• EXERCISE PROMPT: Keep the text of the data exactly as it is and omit each picture from the copy.

• EXERCISE DATA:
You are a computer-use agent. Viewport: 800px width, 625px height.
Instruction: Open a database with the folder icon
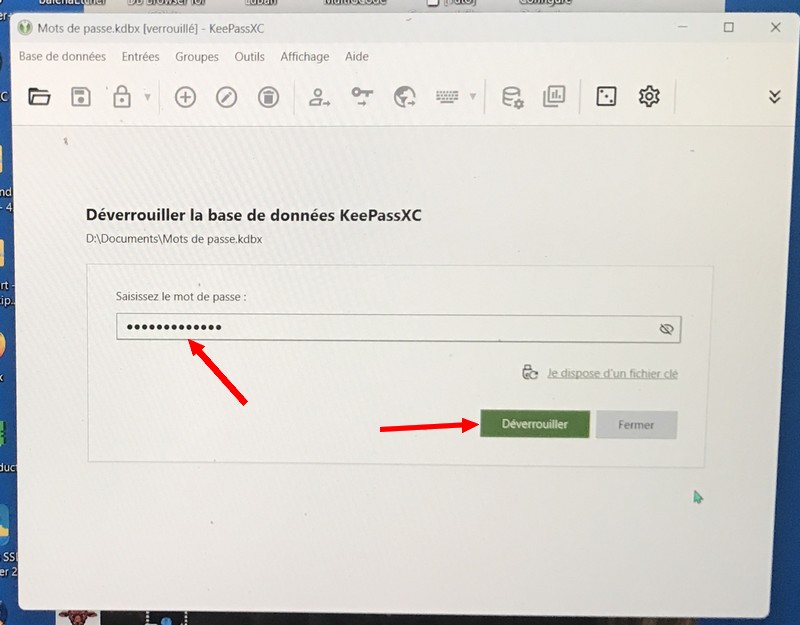39,97
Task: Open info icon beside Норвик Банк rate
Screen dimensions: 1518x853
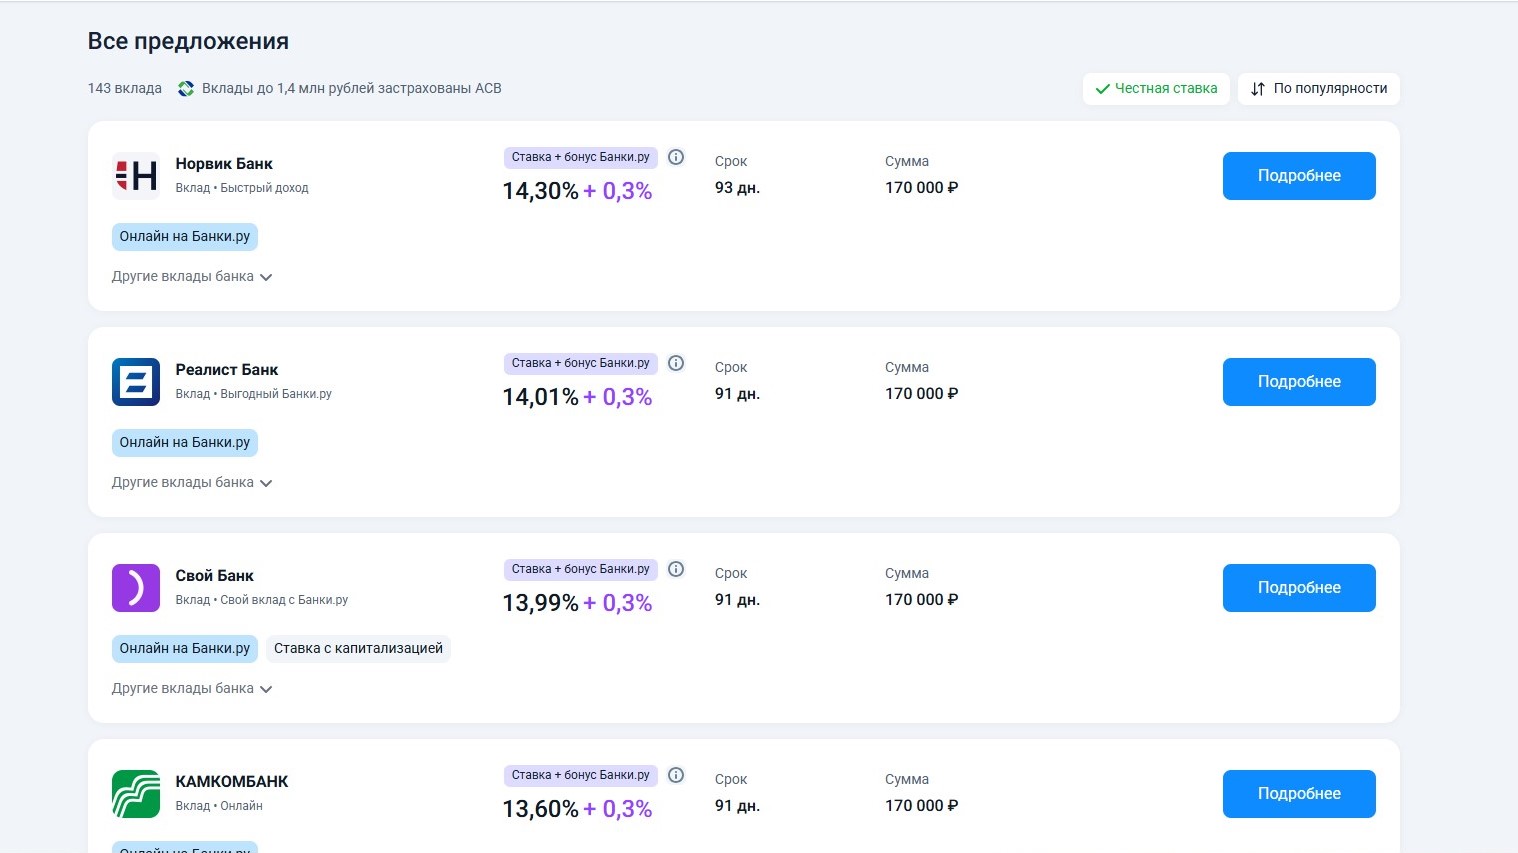Action: [x=676, y=157]
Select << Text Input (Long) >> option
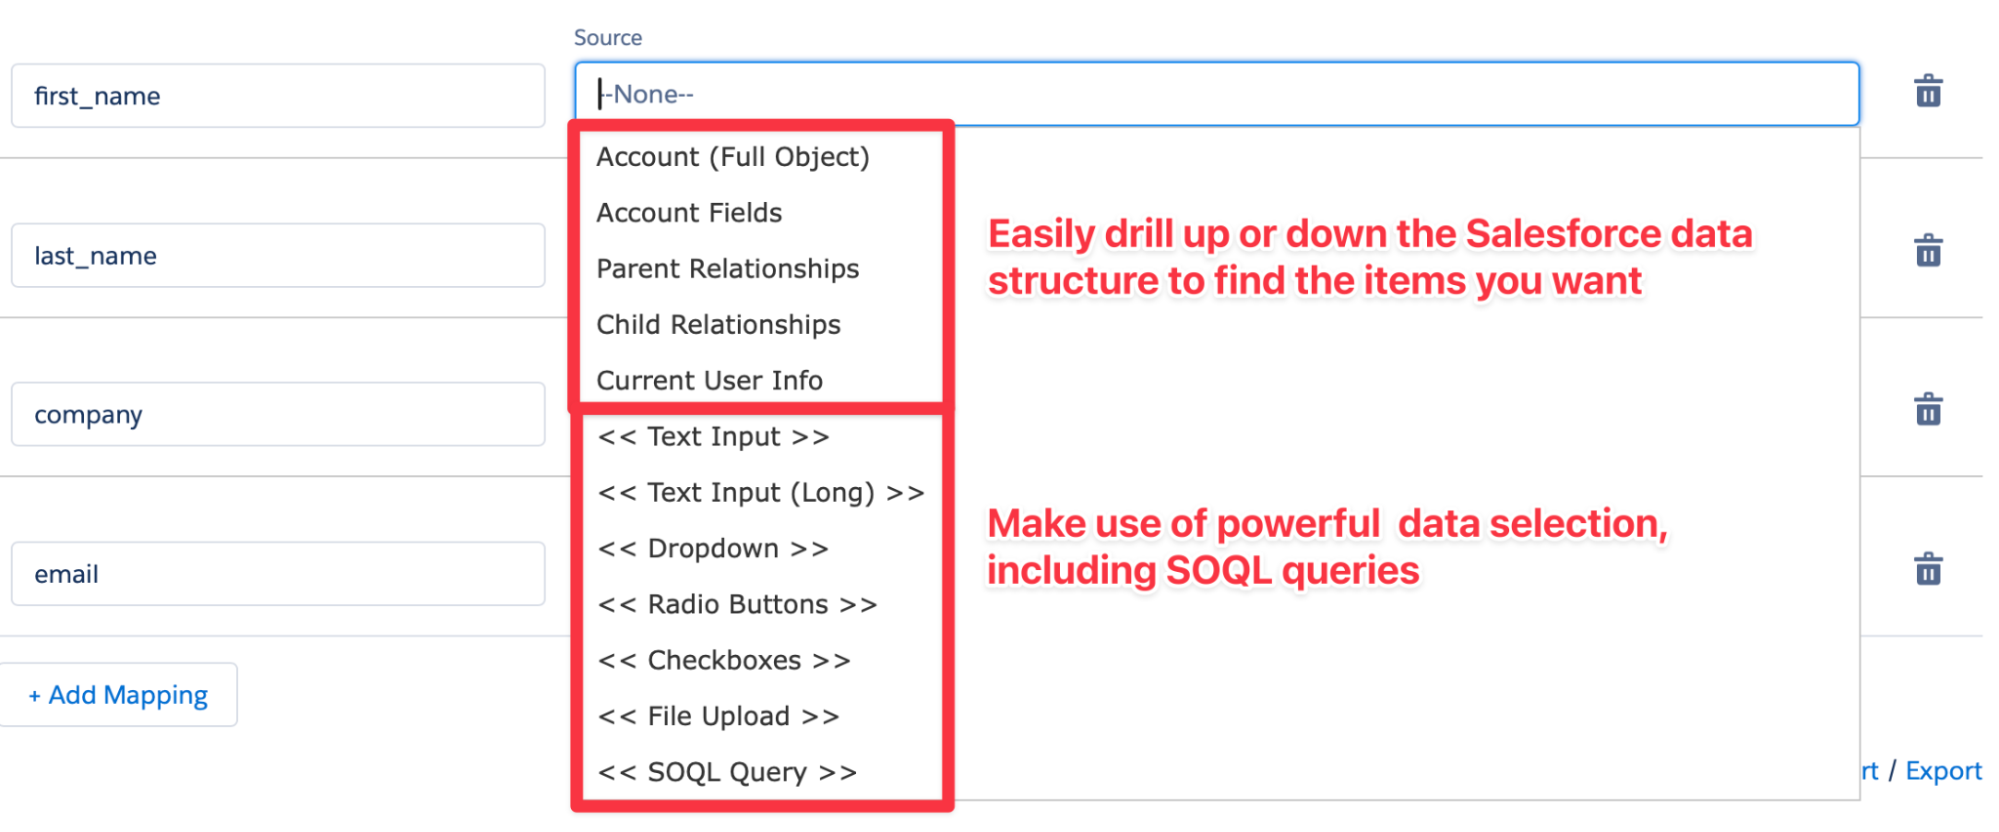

• TASK SOLUTION:
You are a computer-use agent. Viewport: 800px width, 625px height.
Instruction: Open a database with the folder icon
39,97
Task: Open info icon beside Норвик Банк rate
Screen dimensions: 1518x853
Action: [x=676, y=157]
Select << Text Input (Long) >> option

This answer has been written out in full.